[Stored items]
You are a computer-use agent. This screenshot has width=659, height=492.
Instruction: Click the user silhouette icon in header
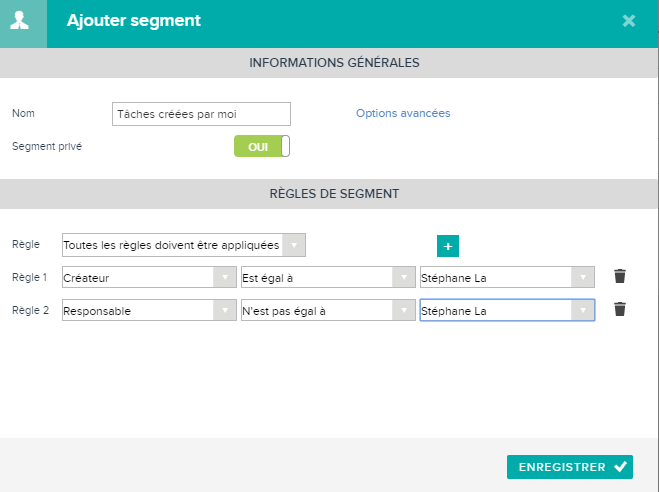click(x=19, y=21)
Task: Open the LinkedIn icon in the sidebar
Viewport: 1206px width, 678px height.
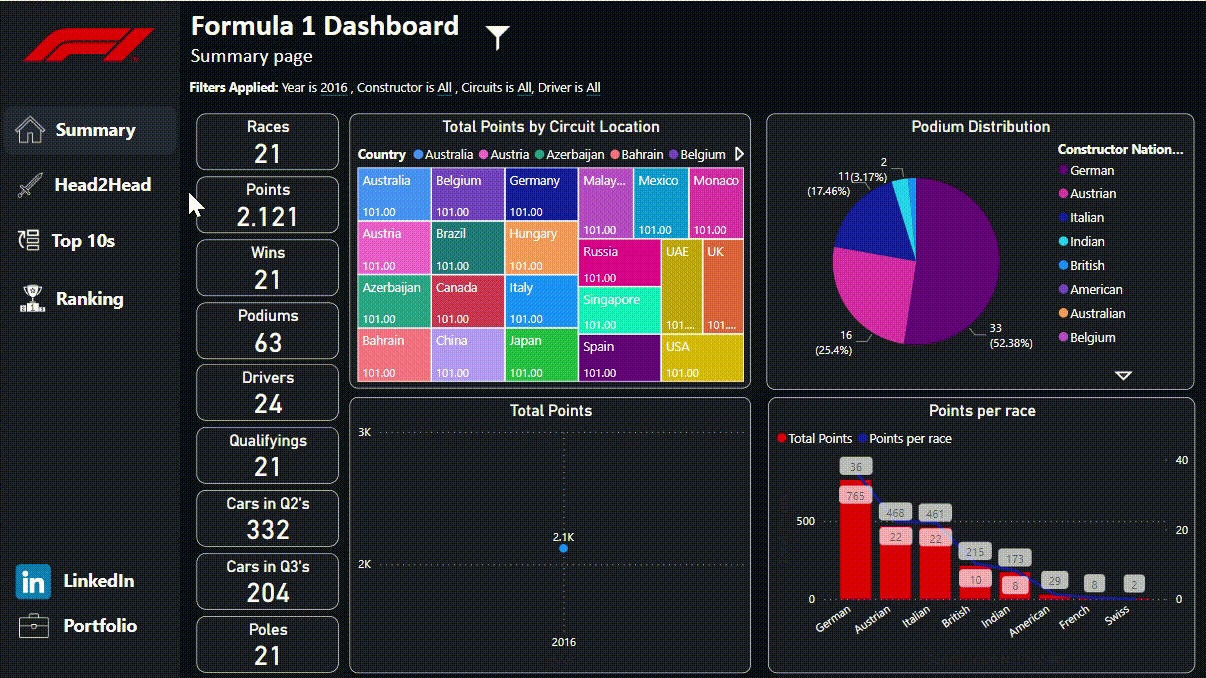Action: pos(33,581)
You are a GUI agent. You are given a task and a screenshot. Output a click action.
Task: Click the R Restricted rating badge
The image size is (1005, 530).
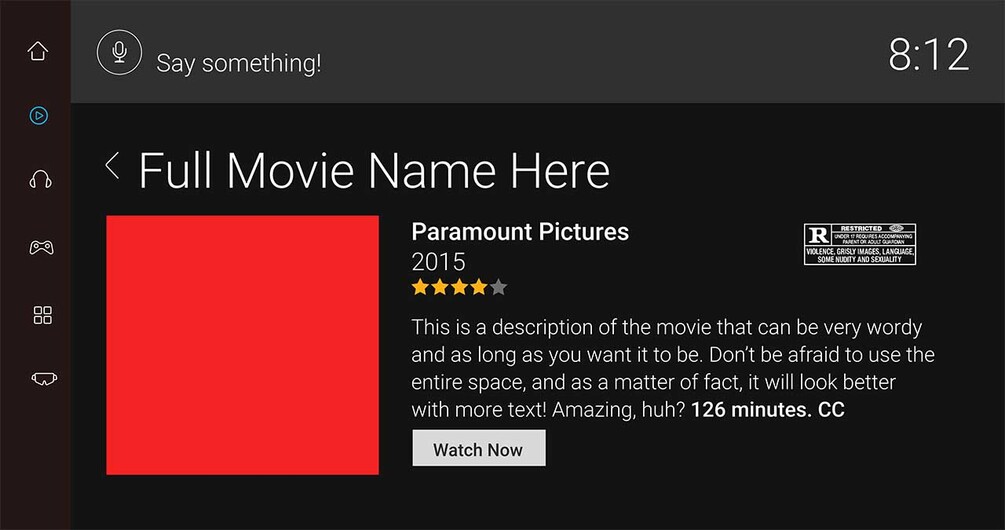(x=860, y=244)
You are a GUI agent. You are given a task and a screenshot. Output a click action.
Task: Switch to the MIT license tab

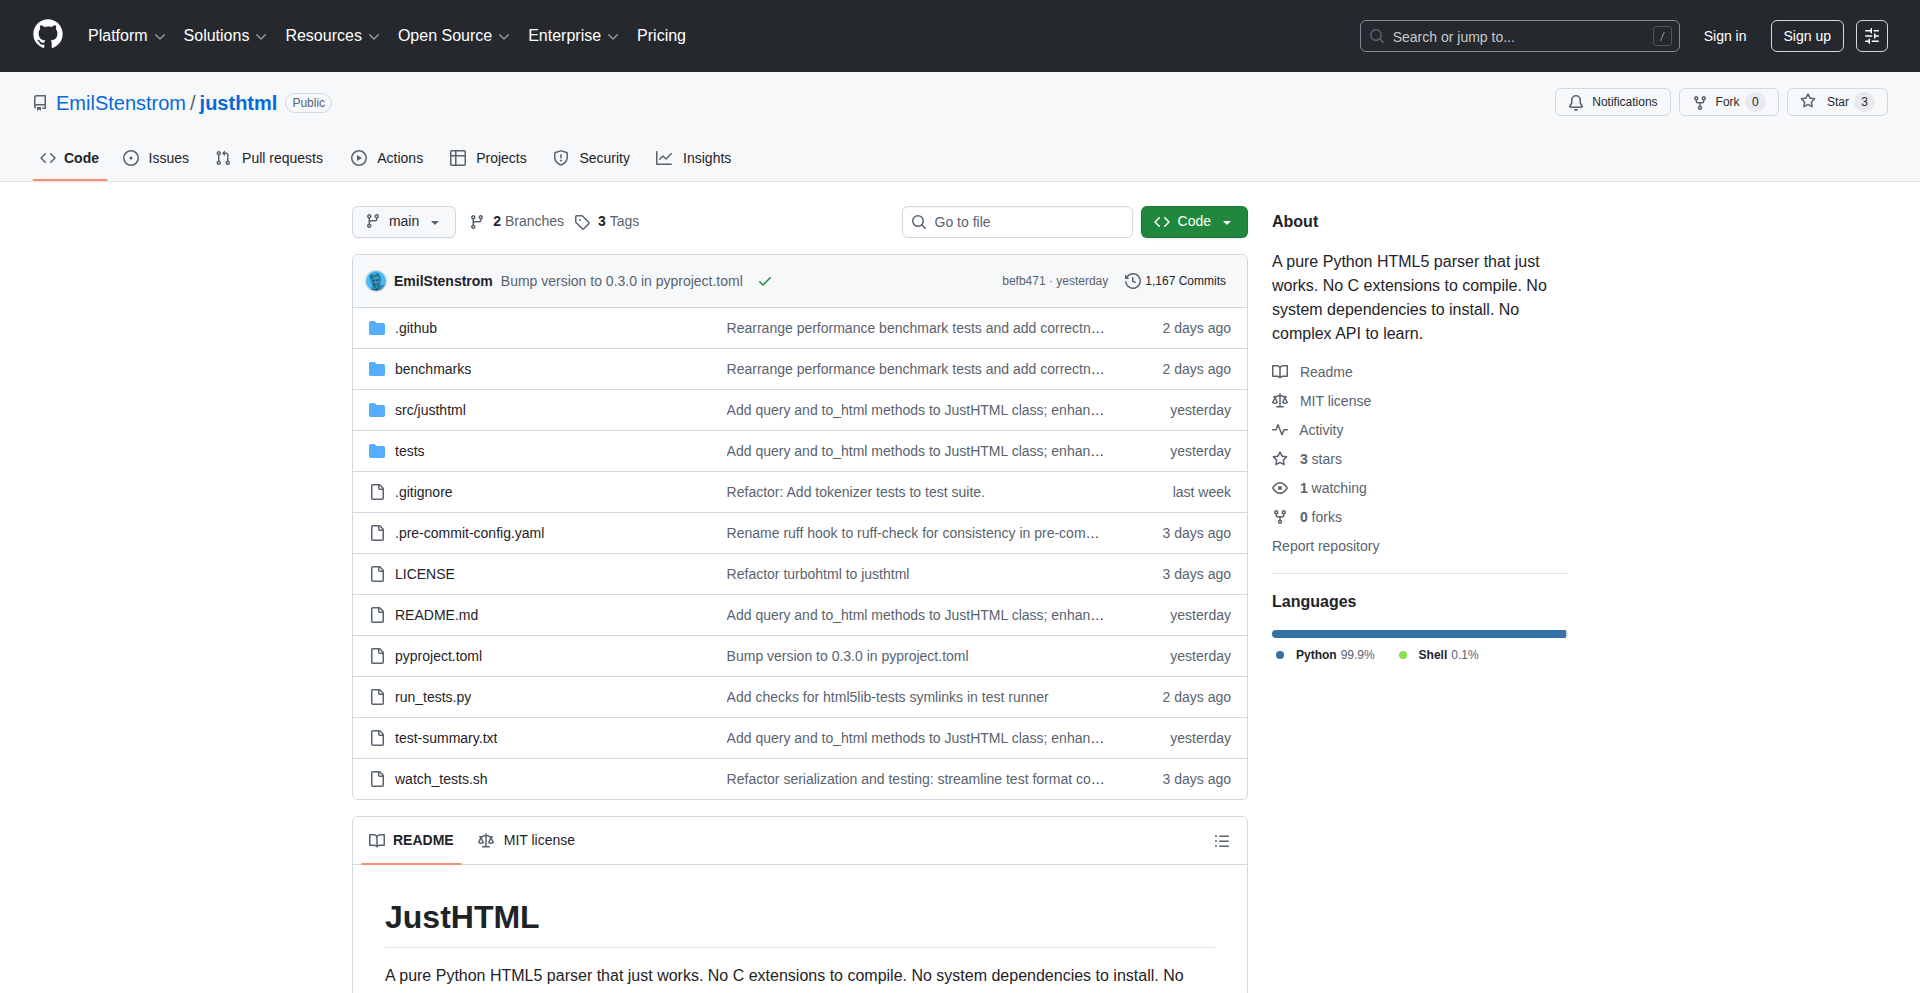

● **Task brief**
Every record above needs to be repeated exactly; pictures are to be left out.

● **Answer to this problem**
You are a computer-use agent. This screenshot has width=659, height=492.
Instruction: Click the user silhouette icon in header
click(x=19, y=21)
Task: Open the LinkedIn icon in the sidebar
Viewport: 1206px width, 678px height.
Action: pos(33,581)
You are a GUI agent. You are given a task and a screenshot. Output a click action.
Task: Click the R Restricted rating badge
The image size is (1005, 530).
(x=860, y=244)
You are a GUI agent. You are given a task and a screenshot. Output a click action.
Task: Switch to the MIT license tab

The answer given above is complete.